Tasks to carry out
1. List the section headings that group the world briefs below.
2. Use the world briefs below to answer these questions.
(a) Which Foreign Ministry spokesman spoke at the news conference about Sri Lanka?
(b) From where did Justin Yifu Lin reportedly swim to southern China?
(c) How many people were killed in the Bali attacks?
Top of Passage to read
World briefs
CHINA
China says it will back Sri Lanka and oppose a proposed U.N. resolution calling on the island nation to probe wartime rights abuses. Foreign Ministry spokesman Hong Lei told a news conference yesterday that China believes the Sri Lankan government and people are capable of dealing with the issue themselves. Sri Lanka’s government sees the U.S.-backed resolution as interference in the country’s internal affairs.
-China has ordered lawyers to pledge allegiance to the ruling Communist Party in a new edict that has caused outrage among rights attorneys, who say it goes against the rule of law. More on p9
TAIWAN
Taiwan’s military says a former army captain who defected to China and became a top economist should not return for a visit because he violated the “core value” of loyalty. Justin Yifu Lin reportedly swam from his army base in Kinmen to southern China in 1979. He is now a leading economist in China and a World Bank vice president. Defense Minister Kao Hua-chu yesterday rejected an appeal to pardon Lin.
VIETNAM
China said yesterday the detention of two Vietnamese fishing boats and 21 crew near the disputed Paracel Islands was lawful, after Hanoi demanded their “immediate and unconditional” release. Hanoi has said the March 3 arrests “seriously violated Vietnam’s sovereignty” and that China must stop its “hindrance of Vietnamese fishermen”. More on p10
N. KOREA
U.N. Secretary-General Ban Ki-moon says North Korea’s plan to launch a long-range rocket next month threatens regional peace. More on p10
THAILAND
Four Thai policemen have been arrested after they seized narcotics worth $1 million in raids on drug gangs and kept them to sell themselves, senior police said.
INDONESIA
An Indonesian militant is now insisting that he did not assemble the car bomb used in the 2002 Bali nightclub blasts. Umar Patek, a leading member of the al-Qaida-linked network Jemaah Islamiyah, told a court yesterday that he did not have the expertise to build an explosive as big and deadly as the bomb placed in a van outside two throbbing clubs. Despite the denial, Patek earlier gave investigators a highly detailed description of how he painstakingly helped build the bomb over a six-day period. Patek faces a maximum penalty of death if he is found guilty of various terror-related and criminal charges, including the Bali attacks that left 202 people dead. Most of the victims were foreigners.
Bottom of Passage to read
Top of Collected data
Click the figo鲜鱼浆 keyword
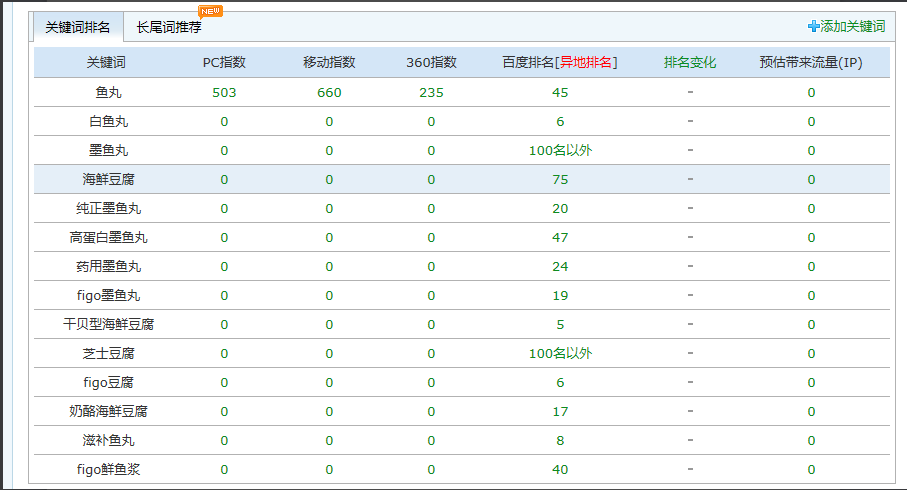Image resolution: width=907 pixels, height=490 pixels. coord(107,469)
Bottom of Collected data
Answers to the exercise
1.
CHINA
TAIWAN
VIETNAM
N. KOREA
THAILAND
INDONESIA

2.
(a) Hong Lei
(b) His army base in Kinmen
(c) 202